"L'ombra della Chimera" è il chiaroscuro
proprio delle zone non colpite dal sole, la verità grigia non decifrata o
decifrabile che esige uno strumento paradigmatico per la sua
interpretazione.
"L'ombra
della Chimera" è l’aspirazione utopistica alla verità e alla giustizia in un
sistema intricato e corrotto: lo stesso desiderio che Guendalina, ma anche
noi tutti, sentiamo sempre più profondamente.

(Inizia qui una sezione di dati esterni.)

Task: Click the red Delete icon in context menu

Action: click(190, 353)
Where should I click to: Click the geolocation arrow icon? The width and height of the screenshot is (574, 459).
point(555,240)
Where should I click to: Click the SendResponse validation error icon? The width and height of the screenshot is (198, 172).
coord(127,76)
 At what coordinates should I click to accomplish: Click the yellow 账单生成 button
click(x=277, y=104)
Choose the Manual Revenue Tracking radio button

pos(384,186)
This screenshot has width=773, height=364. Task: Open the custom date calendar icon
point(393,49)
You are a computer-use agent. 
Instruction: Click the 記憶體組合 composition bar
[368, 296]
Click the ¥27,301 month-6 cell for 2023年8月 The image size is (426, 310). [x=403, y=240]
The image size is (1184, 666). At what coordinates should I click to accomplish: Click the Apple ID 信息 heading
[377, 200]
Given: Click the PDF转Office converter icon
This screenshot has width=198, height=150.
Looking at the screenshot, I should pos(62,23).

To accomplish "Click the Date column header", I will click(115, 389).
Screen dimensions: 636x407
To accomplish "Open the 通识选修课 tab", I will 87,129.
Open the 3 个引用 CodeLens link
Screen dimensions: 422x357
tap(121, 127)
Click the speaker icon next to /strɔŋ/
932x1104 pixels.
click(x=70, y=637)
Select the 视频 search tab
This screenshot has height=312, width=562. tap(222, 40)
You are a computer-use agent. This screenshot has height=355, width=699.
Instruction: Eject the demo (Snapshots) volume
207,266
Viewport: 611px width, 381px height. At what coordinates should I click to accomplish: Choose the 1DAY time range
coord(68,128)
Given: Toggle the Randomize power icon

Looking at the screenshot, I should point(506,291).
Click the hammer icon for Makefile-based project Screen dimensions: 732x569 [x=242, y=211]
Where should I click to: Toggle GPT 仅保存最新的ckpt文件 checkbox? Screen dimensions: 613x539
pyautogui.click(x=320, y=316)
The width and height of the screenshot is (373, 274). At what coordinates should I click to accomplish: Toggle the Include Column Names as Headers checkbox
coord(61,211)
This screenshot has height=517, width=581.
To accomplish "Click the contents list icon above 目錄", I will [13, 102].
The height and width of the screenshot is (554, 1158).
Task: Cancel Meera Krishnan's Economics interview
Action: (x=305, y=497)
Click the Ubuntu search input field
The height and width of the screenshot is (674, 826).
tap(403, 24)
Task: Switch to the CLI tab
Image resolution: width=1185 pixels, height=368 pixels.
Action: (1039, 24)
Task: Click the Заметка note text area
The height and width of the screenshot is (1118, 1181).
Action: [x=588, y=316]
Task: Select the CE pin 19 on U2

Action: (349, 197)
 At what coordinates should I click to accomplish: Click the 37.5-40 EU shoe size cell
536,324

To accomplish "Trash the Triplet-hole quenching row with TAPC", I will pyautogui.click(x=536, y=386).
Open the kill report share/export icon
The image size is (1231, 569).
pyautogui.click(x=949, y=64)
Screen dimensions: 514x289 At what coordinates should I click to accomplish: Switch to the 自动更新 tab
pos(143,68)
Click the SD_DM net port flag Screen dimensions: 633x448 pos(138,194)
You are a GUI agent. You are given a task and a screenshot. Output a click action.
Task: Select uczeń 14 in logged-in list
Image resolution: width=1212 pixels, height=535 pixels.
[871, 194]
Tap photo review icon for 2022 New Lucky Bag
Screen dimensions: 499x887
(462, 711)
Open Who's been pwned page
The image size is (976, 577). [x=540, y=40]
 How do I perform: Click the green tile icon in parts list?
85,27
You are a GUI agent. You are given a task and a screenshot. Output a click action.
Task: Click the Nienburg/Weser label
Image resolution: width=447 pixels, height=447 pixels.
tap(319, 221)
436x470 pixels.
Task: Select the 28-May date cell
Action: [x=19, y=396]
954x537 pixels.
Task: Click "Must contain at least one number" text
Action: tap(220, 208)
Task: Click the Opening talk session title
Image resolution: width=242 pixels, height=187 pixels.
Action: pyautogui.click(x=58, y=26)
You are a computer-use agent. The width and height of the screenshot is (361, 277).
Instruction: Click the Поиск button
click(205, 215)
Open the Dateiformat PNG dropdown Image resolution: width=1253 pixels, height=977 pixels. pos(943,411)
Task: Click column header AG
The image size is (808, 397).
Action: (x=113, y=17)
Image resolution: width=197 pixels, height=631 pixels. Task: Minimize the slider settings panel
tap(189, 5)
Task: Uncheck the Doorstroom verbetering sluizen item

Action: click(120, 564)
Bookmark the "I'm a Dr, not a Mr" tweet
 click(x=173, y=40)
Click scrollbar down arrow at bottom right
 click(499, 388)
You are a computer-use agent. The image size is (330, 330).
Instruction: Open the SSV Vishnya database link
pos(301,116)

“L’ombra della Chimera” è l'animale
fantastico dalla testa di leone, serpente e capra, specchio della
complessità di un potere mai monocefalo, mai a cupola. L’impronta comune
delle storie raccontate nella collana è data infatti da una rete che si
autosostiene col contributo (o sulle spalle) di chi vi partecipa: nessuno è
indispensabile insomma, tutti possono cadere, a seconda delle esigenze del
sistema.
“L’ombra
della chimera” è ovviamente la creatura epica e il mito di Bellerofonte: un
mostro invincibile che può essere sconfitto solo sfruttando le sue stesse
armi, analizzandole sempre più in dettaglio fino al punto di scardinarne le
basi, soprattutto rendendo pubblica la minuziosa conoscenza della sua
struttura.
Per ultimo, “L’ombra della Chimera” è anche
Arezzo: la statua etrusca che la raffigura è infatti stata ritrovata proprio
nella splendida cittadina toscana in cui è ambientato il ciclo di romanzi.